Drew Linsley and Sean MacEvoy have published a paper in the journal Cerebral Cortex entitled "Encoding-stage Crosstalk Between Object- and Spatial Property-Based Scene Processing Pathways." Using perceptual experiments and fMRI, they show that two types of visual information people commonly use to recognize their whereabouts, scenes' 3D layouts and their object contents, are consolidated at a surprisingly early stage of scene processing. Posted 3/10/14.

David Miele, Assistant Professor in Counseling, Developmental, and Educational Psychology at the Lynch School of Education, who is an affliated faculty with the Psychology Department, has just been named to the first Sesquicentennial Challenge chair. This is an endowed assistant professorship to support junior faculty research and early-career development. Posted 2/26/14.

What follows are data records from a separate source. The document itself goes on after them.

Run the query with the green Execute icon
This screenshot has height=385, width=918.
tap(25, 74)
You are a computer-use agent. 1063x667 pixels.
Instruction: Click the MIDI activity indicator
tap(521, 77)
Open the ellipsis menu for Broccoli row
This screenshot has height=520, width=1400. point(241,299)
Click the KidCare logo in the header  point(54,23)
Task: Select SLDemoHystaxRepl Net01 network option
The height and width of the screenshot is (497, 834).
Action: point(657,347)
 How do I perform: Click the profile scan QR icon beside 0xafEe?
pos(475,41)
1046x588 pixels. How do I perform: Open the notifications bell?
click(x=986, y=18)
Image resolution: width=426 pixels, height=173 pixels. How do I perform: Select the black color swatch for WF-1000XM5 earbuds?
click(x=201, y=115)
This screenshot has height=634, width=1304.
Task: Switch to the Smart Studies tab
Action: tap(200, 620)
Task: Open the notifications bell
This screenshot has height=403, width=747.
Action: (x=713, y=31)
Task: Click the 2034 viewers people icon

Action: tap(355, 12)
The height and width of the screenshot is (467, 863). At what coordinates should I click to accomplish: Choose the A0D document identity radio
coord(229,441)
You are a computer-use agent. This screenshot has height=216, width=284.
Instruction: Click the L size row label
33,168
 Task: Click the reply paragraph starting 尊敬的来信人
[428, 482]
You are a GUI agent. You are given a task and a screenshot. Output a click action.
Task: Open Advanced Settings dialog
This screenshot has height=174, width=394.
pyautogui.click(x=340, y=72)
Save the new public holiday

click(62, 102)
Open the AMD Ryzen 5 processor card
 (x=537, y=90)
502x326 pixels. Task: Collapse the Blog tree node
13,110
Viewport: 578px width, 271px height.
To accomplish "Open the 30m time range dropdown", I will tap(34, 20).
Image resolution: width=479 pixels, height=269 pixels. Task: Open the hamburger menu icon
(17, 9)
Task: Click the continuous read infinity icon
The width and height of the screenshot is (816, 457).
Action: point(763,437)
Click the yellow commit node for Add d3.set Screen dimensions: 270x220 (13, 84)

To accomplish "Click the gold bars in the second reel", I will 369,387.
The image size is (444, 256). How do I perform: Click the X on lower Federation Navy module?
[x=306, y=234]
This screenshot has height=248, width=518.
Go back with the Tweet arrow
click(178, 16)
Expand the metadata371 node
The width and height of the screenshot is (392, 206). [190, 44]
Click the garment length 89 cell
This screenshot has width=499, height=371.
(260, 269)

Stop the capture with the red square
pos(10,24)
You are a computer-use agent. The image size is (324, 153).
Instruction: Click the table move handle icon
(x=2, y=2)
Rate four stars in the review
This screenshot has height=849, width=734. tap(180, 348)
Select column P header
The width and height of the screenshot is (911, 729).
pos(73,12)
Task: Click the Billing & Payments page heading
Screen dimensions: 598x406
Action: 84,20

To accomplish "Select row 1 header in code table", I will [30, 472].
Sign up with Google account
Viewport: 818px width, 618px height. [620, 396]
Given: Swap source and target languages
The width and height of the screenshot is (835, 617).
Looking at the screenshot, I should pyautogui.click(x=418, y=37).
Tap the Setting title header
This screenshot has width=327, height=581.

Sarah Kark won the Graduate Student Suzannah Bliss Tieman Poster Award at the 25th Annual NEURON Conference yesterday for her poster entitled, "Effect of valence on the recapitulation of sensory processing during emotional remembering." Posted 2/24/14.

Kelly Dumais and Caroline Smith, doctoral candidates in Alexa Veenema’s lab, each won a travel award of $2,000 from the Society for Neuroscience to present their work an the biannual FENS Forum of Neuroscience in Milan, Italy. Kelly and Caroline are among a total of only fifteen U.S., Canadian, and Mexican graduate students receiving this highly competitive travel award. Posted 2/4/14.

Alexa Veenema has been awarded a three-year NIH Academic Research Enhancement Award (R15): Sex and Age Differences in the Neural Regulation of Social Recognition. Posted 1/13/14.

Josh Rottman, Deb Kelemen, and Liane Young's research on our moral response to suicide featured in The Atlantic. Posted 1/9/14.